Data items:
Segment Open

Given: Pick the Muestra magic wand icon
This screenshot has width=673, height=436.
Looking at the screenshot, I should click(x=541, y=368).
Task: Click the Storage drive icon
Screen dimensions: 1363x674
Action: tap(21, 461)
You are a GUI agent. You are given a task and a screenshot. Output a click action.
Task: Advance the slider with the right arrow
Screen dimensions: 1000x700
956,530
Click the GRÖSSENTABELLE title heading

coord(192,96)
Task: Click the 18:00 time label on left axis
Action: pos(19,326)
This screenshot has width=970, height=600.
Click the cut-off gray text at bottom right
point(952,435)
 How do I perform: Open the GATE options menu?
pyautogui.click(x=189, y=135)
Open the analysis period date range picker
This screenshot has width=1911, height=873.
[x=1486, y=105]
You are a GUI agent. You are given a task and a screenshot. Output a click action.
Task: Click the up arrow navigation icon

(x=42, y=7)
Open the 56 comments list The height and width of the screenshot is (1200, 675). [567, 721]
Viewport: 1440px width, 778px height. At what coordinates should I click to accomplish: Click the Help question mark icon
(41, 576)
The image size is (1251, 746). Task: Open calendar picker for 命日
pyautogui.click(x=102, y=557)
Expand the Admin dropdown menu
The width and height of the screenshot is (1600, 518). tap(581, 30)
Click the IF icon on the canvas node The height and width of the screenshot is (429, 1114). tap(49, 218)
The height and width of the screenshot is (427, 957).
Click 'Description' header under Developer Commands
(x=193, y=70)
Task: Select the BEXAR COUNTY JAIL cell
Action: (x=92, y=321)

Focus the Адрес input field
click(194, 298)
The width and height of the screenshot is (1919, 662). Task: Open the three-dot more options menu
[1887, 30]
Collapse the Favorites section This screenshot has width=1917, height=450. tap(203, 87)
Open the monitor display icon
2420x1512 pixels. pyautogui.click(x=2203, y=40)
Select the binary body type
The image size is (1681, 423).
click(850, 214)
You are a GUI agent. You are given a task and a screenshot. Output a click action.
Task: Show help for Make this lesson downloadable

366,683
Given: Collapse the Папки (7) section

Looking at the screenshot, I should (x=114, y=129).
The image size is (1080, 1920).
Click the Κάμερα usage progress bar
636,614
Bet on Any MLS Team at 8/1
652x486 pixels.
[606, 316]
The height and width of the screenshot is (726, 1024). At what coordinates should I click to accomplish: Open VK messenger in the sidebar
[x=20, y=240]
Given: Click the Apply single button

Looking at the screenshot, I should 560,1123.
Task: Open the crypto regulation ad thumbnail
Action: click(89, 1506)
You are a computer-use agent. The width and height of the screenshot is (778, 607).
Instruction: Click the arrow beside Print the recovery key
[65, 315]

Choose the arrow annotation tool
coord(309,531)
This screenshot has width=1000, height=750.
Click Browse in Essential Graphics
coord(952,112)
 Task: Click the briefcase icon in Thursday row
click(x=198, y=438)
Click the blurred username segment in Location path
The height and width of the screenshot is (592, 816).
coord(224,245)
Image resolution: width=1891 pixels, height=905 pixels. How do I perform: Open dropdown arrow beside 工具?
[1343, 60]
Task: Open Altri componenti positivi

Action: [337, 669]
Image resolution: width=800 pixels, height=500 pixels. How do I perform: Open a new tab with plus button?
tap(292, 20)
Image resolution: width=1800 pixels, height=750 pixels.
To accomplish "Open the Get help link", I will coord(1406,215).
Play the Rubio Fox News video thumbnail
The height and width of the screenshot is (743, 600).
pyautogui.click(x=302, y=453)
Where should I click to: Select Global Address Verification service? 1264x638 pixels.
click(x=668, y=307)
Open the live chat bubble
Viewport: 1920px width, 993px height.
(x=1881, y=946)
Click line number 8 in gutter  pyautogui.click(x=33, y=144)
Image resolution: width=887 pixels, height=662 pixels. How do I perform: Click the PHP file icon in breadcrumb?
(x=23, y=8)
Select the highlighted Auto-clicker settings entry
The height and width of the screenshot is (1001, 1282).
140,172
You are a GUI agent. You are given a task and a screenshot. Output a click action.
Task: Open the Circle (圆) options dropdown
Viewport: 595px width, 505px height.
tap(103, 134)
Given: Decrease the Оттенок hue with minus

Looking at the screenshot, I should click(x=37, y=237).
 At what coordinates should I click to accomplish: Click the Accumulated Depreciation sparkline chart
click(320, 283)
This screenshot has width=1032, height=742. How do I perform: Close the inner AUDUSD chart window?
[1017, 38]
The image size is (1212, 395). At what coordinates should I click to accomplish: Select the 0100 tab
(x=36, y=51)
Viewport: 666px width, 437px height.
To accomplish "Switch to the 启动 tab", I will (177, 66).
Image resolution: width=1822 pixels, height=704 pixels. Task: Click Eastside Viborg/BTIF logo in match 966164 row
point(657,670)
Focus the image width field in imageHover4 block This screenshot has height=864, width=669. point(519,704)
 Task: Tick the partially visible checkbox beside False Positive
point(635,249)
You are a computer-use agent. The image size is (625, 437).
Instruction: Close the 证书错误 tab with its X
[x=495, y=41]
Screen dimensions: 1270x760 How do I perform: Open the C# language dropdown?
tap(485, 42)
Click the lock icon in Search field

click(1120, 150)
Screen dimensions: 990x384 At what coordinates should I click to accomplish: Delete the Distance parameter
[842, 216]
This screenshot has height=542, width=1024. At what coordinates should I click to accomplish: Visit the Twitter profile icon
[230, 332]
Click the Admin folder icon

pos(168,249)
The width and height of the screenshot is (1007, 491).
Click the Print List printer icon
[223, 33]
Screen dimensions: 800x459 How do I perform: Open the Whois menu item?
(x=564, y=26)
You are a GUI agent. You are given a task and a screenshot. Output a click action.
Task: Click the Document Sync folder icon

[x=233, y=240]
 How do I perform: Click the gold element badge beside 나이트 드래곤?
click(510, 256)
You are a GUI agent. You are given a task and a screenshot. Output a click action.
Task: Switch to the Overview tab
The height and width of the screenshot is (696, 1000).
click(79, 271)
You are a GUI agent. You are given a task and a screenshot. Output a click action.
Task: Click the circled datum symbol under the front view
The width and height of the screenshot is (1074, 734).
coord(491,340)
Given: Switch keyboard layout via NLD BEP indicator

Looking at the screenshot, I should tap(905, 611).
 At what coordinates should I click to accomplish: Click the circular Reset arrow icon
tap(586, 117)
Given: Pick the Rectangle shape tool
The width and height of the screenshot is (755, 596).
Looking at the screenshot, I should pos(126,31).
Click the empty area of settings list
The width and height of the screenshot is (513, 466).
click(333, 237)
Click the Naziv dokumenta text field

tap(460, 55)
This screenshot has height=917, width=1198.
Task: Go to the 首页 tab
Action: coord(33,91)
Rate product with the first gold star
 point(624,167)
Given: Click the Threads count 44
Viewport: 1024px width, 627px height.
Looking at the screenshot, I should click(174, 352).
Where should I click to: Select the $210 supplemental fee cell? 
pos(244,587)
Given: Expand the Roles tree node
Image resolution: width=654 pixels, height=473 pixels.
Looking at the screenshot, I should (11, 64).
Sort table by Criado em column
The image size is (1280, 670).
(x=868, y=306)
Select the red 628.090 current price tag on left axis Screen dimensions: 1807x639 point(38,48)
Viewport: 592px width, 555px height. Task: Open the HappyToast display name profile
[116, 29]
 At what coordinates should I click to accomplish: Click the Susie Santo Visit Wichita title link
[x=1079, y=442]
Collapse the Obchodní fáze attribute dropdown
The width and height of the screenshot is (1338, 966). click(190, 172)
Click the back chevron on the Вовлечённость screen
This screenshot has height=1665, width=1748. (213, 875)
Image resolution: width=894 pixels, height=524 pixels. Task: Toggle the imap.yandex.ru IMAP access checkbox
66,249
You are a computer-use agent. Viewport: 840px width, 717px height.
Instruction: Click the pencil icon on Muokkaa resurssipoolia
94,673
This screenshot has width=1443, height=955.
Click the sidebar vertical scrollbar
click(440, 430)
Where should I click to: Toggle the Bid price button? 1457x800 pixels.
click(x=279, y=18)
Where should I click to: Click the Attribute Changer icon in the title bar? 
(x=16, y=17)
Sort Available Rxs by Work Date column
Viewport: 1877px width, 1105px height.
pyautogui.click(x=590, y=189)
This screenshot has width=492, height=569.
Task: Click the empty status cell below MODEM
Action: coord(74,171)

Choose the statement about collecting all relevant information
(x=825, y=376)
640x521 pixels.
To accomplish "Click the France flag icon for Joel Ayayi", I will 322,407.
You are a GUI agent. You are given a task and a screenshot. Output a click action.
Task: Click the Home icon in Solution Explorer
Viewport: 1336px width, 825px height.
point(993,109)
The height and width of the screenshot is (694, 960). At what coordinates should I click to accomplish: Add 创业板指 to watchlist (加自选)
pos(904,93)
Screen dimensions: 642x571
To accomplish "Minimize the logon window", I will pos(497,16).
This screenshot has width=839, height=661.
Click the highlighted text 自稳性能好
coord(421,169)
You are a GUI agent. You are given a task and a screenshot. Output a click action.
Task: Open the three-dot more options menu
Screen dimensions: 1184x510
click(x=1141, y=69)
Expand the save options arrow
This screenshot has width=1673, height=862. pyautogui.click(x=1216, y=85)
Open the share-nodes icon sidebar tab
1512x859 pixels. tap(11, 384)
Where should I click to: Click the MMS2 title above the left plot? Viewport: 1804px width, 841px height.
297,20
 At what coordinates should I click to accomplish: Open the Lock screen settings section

Segment Closed

- [BRIEF] In the data above, which lines lie between the line with "The width and height of the screenshot is (755, 596)." and the line with "Given: Expand the Roles tree node", inclusive? Print those lines exactly and nothing else.

- [THE ANSWER]
The width and height of the screenshot is (755, 596).
Looking at the screenshot, I should pos(126,31).
Click the empty area of settings list
The width and height of the screenshot is (513, 466).
click(333, 237)
Click the Naziv dokumenta text field

tap(460, 55)
This screenshot has height=917, width=1198.
Task: Go to the 首页 tab
Action: coord(33,91)
Rate product with the first gold star
 point(624,167)
Given: Click the Threads count 44
Viewport: 1024px width, 627px height.
Looking at the screenshot, I should click(174, 352).
Where should I click to: Select the $210 supplemental fee cell? 
pos(244,587)
Given: Expand the Roles tree node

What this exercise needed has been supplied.